Photo by Nicolas Grevet
Photo by Nicolas Grevet

He [Peter] began to call down curses and he swore to them, “I don’t know this man you are talking about.”

Immediately the rooster crowed the second time. Then Peter remembered the word Jesus had spoken to him, “Before the rooster crows twice, you will disown me three times.” And he broke down and wept. (Mark 14:71-72)

Peter’s denial of Jesus has always been both unsettling and comforting to me. In just a few short verses of the fourteenth chapter of Mark, Judas, one of the twelve, has betrayed Jesus with a kiss. Shortly afterward, all of Jesus’ followers desert him and flee (one even fleeing naked into the night). Only Peter follows Jesus to the courtyard of the high priest, where he disowns him three times. Desertion, denial, and betrayal mark Jesus’ closest followers.

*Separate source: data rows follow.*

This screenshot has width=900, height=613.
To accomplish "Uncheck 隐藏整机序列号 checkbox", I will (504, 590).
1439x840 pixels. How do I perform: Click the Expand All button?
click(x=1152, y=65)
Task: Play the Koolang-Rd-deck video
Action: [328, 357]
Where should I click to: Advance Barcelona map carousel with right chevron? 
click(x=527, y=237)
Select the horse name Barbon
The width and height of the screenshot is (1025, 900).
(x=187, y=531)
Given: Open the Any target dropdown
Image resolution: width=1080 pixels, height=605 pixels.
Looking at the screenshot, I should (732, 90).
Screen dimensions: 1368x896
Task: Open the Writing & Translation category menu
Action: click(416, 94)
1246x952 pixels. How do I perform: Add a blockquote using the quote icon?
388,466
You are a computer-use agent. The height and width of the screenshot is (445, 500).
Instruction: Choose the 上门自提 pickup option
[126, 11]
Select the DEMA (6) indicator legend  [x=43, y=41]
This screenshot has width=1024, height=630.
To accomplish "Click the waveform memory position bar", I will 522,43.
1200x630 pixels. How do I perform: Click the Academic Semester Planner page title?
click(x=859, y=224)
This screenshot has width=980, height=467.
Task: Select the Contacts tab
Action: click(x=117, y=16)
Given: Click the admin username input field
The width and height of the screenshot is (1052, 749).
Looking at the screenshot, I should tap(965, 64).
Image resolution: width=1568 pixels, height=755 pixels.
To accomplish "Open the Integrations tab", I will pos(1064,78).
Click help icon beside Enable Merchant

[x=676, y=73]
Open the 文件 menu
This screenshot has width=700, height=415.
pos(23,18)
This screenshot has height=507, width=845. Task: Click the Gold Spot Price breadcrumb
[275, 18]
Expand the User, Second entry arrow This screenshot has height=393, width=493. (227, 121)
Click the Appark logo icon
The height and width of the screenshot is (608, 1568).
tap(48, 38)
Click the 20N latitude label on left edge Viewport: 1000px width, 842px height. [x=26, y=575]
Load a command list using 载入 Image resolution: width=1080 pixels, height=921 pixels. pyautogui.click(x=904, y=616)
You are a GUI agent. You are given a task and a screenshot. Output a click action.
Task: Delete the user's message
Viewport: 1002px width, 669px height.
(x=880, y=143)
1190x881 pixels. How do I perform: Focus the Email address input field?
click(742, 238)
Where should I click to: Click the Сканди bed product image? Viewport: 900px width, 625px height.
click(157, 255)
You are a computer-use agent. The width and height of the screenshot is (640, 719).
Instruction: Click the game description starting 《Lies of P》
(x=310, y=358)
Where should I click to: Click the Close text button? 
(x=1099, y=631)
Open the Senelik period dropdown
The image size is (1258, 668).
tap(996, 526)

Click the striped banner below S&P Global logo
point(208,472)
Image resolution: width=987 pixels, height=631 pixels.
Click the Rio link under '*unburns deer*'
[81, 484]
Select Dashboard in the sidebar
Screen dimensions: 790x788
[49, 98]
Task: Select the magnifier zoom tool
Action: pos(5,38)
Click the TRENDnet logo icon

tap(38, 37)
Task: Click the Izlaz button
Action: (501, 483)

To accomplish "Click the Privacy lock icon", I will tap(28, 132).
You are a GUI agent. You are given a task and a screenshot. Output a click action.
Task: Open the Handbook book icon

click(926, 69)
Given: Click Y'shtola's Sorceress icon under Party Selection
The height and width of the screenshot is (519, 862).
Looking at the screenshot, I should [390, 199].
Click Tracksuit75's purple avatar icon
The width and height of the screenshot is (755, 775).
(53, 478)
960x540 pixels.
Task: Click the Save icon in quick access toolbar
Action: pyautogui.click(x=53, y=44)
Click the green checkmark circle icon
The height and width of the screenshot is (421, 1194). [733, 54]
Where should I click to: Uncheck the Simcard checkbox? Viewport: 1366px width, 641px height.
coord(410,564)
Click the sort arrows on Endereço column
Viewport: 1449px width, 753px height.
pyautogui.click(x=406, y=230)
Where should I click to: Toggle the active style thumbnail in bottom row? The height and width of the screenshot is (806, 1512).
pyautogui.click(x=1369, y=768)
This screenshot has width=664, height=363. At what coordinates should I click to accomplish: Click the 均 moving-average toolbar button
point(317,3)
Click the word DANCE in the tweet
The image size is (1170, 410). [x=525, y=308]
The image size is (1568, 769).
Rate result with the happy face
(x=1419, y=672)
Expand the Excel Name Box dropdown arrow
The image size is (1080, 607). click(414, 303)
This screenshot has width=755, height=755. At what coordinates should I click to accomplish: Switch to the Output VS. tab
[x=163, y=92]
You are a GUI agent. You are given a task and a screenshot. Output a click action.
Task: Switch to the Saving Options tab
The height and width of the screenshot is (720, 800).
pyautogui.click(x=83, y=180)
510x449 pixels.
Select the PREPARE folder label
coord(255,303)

This troubles me because these disciples had the greatest spiritual advantages imaginable and they still failed horribly. They spent years living and walking with Jesus, hearing his teaching, seeing his miracles, following in his footsteps. Yet, they failed. Even with all the benefits of a long life with Jesus, they still ran away when life got hard. The same Peter who proclaimed Jesus as the Son of the living God denied he ever knew him.

This story troubles me. The right upbringing, the right training, and the right environment are not guarantees for faithfulness. The disciples had every advantage imaginable, and they deserted Jesus. I want to think that if we raise our children the right way, if we ourselves walk closely with Jesus, that what happened with the disciples won’t be a repeat occurrence. I’d like to think we could stack the deck for ourselves and for our children so that they would never run away from Jesus. But that’s not what happens for the disciples.

If the Twelve could fall away and run, what hope is there for us?  

But maybe that is the hope for us. If failing, stumbling, and running can be part of the life of the Apostle Peter, then maybe I’m not too messed up for grace either. The inclusion of the story of Peter’s denial is not the whole of the story. Peter denies Jesus and the disciples flee, but Jesus does not abandon them. Upon his resurrection, the Lord restores them. Jesus and Peter have a conversation over a meal of fish. Jesus goes ahead of his disciples into Galilee and promises to be with them to the end of the age.

Even the disciples screwed up, which means there is hope for us. Even the Twelve who walked with Jesus were clueless and unfaithful at times. But Jesus wasn’t. Jesus stuck with them, even when they fled and even when they denied him. His grace was sufficient for Peter. And it is sufficient for us.